King County Council approves community garden plan

The King County Council aproved a plan that would create partnerships between the county and community groups that want to “till the soil.” The County’s Community Garden Program Implementation Plan would give community groups access to county parcels that they would manage and cultivate for gardens.

The King County Council aproved a plan that would create partnerships between the county and community groups that want to “till the soil.”

The County’s Community Garden Program Implementation Plan would give community groups access to county parcels that they would manage and cultivate for gardens.

“Throughout King County people are recognizing the health, environmental, and financial benefits of fresh, locally grown produce and turning to community gardening,” Councilmember Larry Phillips said, prime sponsor of the ordinance. “This legislation addresses the challenge of finding available land for community gardens in urban areas by providing access to suitable county property, putting these publicly-owned spaces to good use for communities.”

Community gardens are defined as any land that is gardened by a group of people, allowing citizens to grow their own food for themselves or for the community. Gardeners generally do not own the land, but are very active in the maintenance and management of the garden.  Models of community gardens vary; some gardens are farmed collectively with everyone working together, others are spilt into individual plots.

Community gardens are a way for people who don’t own land, including apartment-dwellers, to produce fresh, local, organic produce at a very low cost.  In addition to being an important food source for the families and organizations that farm them, community gardens have also become a source of local produce for the wider community—in 2009 the Interbay P-Patch alone donated over 5,000 pounds of produce to the local food bank.  In the city of Seattle, over 2,000 people are on a waiting list for P-Patches.

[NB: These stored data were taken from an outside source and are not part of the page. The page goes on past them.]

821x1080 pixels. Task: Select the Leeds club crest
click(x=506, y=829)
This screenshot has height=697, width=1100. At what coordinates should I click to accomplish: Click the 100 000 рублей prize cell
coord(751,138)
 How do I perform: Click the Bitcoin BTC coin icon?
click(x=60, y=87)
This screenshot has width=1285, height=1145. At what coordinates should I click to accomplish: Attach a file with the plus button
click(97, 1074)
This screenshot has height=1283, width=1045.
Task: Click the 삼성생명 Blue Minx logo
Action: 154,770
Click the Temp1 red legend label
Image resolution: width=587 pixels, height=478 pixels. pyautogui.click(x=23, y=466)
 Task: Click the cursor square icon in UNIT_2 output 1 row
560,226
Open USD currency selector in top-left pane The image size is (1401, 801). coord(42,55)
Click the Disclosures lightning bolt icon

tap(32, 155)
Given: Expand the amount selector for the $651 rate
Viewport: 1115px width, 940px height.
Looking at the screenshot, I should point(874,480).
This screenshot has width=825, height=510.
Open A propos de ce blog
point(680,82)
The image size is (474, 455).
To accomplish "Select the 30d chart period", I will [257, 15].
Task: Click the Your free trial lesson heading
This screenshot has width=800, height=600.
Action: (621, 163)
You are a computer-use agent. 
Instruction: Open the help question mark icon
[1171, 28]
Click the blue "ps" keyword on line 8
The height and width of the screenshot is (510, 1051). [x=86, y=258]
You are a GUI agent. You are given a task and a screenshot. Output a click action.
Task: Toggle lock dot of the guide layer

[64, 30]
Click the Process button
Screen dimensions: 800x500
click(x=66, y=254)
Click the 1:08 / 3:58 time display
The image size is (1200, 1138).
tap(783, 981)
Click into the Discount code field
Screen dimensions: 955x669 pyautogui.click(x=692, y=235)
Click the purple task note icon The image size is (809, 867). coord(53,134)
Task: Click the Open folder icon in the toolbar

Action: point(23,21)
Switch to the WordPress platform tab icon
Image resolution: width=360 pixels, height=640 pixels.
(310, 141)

The 2008 Comprehensive Plan required the executive to develop an inventory of county-owned or managed facilities and properties that could be feasible for use by community gardens. The initial inventory, done with the assistance of a team of students from the University of Washington’s Urban Planning Department, found that the county owns more than 2,000 parcels of land in urban areas. Of those parcels, 24 have been determined to be potential community gardens.